A College Tuition Payment for Your Spare Kidney?

A new bill proposes an alternative way to compensate people for their organ donation. We should try it.

A driver carries an empty styrofoam box used for transporting human organs to his van at the Vivantes Neukoelln clinic on September 28, 2012 in Berlin, Germany.
Here’s hoping these boxes get more use.

Sean Gallup/Getty Images

What did you do on your summer vacation? I got a new kidney. Actually, it is my second. The first transplant, which I received in 2006 from a once-distant-but-now-dear friend, Virginia, wore out earlier than expected—I’d hoped to have it for 20 years. This one was from a solid-but-not-best-but-now-beloved friend, Kim, who had considered donating when I first became ill and was recently able to do so.

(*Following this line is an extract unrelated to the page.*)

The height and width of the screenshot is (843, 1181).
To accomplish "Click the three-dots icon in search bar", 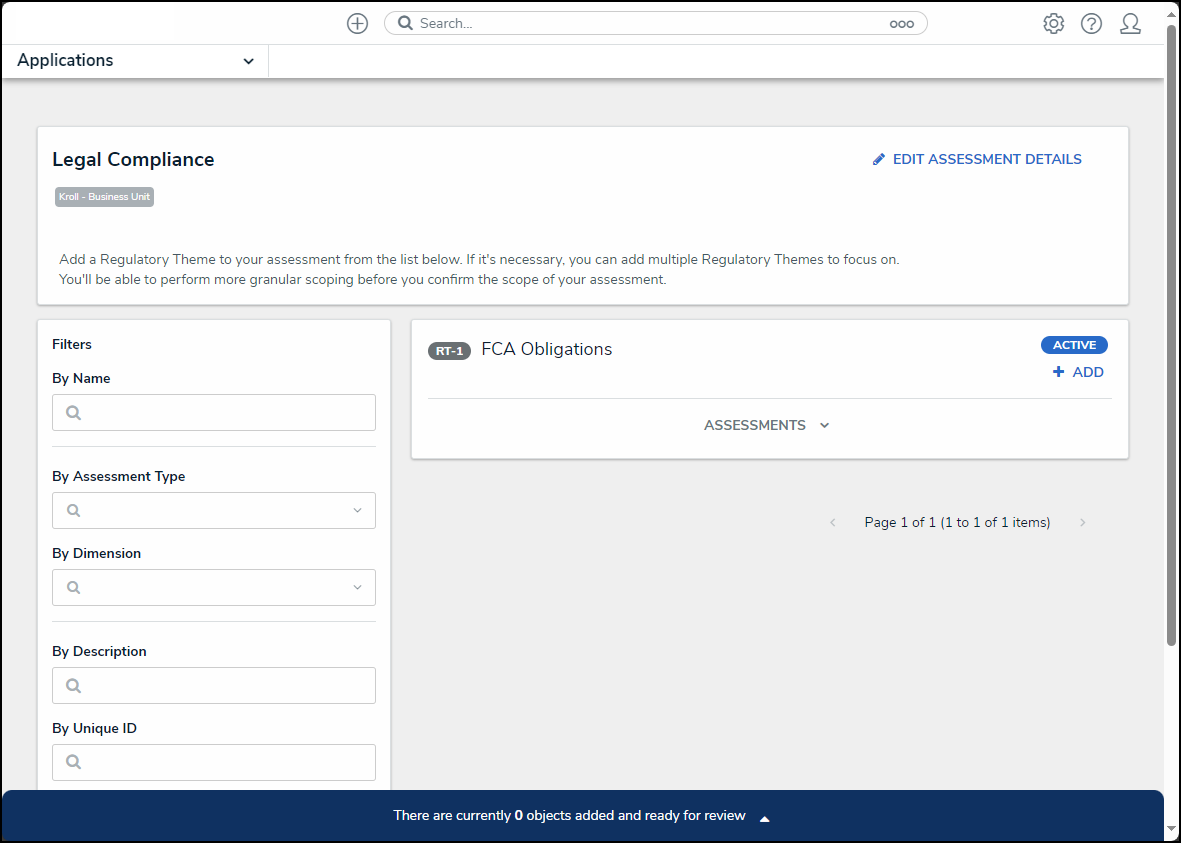I will pyautogui.click(x=901, y=24).
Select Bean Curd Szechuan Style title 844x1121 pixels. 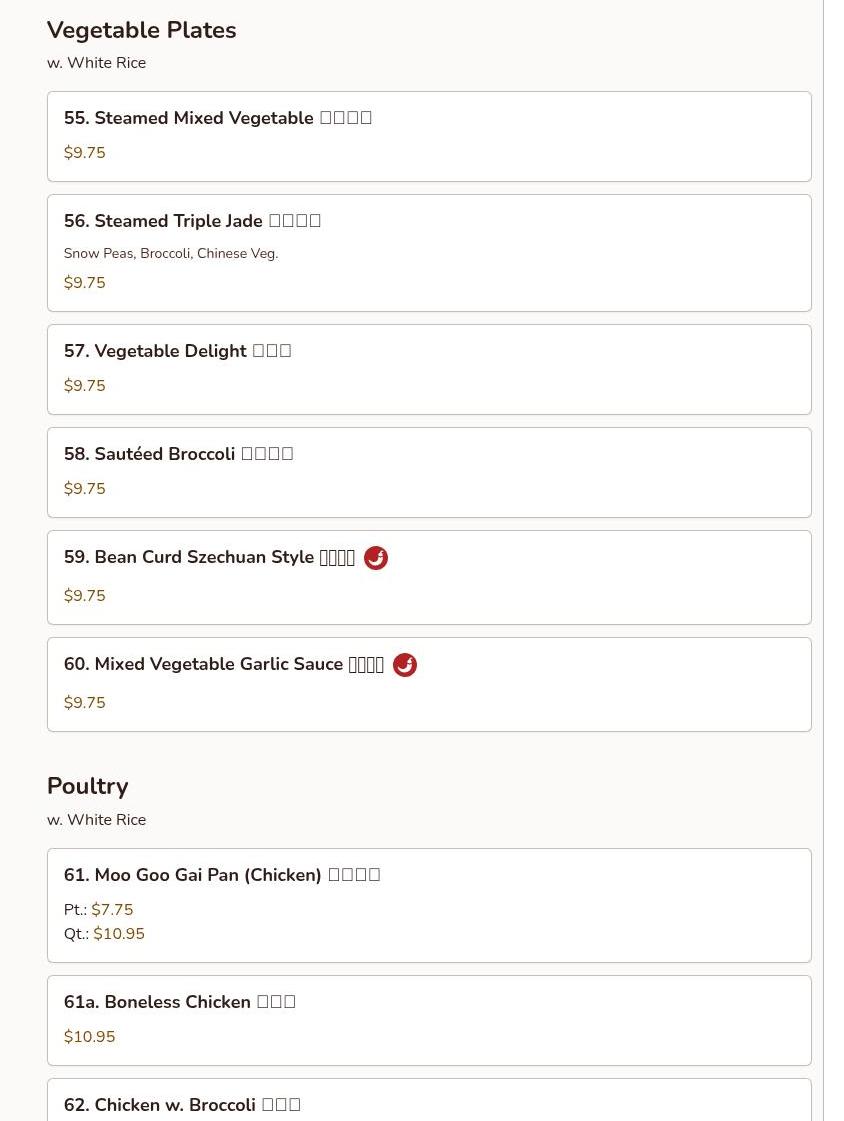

I am almost obscenely lucky. Within a 10-year period, two glorious women rescued me from years of grueling dialysis and a guarantee of premature death. After my first transplant, Kim had told me that she would be willing to donate to me if I needed another kidney. (While most cadaver kidneys typically last 10–12 years, living donor kidneys tend to last 15–20 years. Mine started to give out early, sadly, so I knew I would need another sooner than later.) It was Kim, not I, who raised the offer whenever we got together on her trips east from her home on Bainbridge Island in Washington state. Her tremendous generosity allowed me to live many years in peace instead of constant worry.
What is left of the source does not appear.